Dataset entries
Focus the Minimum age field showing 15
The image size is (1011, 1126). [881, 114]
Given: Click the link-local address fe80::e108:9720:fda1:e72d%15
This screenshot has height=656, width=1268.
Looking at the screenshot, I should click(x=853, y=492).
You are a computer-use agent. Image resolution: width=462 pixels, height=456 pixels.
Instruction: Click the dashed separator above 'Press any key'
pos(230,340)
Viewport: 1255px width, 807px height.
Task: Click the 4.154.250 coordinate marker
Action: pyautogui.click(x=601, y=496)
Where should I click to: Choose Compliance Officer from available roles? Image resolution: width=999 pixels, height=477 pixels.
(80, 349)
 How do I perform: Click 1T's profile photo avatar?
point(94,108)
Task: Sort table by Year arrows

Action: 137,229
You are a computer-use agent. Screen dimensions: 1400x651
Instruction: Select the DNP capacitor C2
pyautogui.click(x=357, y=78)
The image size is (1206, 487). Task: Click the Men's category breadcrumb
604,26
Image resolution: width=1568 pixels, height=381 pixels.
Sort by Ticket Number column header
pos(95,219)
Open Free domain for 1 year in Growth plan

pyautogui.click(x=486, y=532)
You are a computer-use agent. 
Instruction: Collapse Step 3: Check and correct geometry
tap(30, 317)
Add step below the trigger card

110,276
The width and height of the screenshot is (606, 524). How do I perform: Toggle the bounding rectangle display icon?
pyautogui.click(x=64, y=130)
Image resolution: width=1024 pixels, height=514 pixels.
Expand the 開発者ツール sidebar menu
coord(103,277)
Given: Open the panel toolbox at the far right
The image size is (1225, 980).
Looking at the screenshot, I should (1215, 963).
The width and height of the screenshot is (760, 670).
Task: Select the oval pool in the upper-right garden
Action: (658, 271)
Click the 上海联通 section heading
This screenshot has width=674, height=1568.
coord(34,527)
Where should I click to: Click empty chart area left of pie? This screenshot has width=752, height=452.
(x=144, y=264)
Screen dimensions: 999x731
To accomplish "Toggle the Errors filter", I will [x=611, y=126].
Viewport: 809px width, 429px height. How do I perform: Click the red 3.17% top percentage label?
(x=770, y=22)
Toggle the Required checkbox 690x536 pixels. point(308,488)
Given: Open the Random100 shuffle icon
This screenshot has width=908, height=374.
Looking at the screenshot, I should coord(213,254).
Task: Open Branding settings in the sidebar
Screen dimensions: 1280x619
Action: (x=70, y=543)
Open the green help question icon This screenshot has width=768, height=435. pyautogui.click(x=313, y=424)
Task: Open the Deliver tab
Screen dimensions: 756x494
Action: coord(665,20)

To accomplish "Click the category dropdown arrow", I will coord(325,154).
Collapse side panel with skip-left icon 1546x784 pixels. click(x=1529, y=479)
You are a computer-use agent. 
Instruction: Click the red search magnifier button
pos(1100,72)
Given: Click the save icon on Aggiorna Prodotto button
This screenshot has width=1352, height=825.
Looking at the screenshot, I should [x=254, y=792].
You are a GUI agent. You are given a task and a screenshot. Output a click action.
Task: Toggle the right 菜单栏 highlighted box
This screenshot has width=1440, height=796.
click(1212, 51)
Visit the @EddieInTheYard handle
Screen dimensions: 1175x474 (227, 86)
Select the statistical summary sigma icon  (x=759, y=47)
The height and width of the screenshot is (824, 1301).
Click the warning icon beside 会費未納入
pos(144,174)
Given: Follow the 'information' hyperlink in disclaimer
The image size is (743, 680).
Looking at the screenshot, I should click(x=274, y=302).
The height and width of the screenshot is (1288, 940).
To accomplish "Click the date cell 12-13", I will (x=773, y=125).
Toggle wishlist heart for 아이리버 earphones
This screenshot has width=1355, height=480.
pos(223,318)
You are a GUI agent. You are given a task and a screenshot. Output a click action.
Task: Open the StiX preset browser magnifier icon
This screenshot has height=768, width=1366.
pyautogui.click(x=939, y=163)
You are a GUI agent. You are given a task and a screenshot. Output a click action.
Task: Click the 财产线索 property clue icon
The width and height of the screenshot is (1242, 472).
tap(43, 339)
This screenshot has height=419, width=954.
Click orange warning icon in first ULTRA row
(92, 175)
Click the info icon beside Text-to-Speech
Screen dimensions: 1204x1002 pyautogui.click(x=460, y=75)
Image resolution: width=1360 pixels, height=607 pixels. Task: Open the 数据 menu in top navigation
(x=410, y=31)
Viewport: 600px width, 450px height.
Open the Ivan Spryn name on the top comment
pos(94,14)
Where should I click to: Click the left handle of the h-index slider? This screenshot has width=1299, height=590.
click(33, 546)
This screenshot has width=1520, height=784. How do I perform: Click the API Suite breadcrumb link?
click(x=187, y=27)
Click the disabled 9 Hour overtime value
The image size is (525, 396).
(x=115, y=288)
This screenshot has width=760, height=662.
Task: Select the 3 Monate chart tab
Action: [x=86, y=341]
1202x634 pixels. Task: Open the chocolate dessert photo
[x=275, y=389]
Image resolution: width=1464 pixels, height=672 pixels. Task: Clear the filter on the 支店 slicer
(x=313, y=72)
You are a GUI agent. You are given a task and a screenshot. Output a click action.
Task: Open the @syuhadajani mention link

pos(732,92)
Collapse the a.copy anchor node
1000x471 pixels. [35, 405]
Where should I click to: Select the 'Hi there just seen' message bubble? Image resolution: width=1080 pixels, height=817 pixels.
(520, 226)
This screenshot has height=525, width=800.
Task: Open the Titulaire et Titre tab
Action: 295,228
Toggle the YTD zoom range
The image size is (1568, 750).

▶ [ASSIGNED TASK]
The task calls for all lines in the entries that hold "panel".

▶ [WRITTEN RESPONSE]
Given: Open the panel toolbox at the far right
Collapse side panel with skip-left icon 1546x784 pixels. click(x=1529, y=479)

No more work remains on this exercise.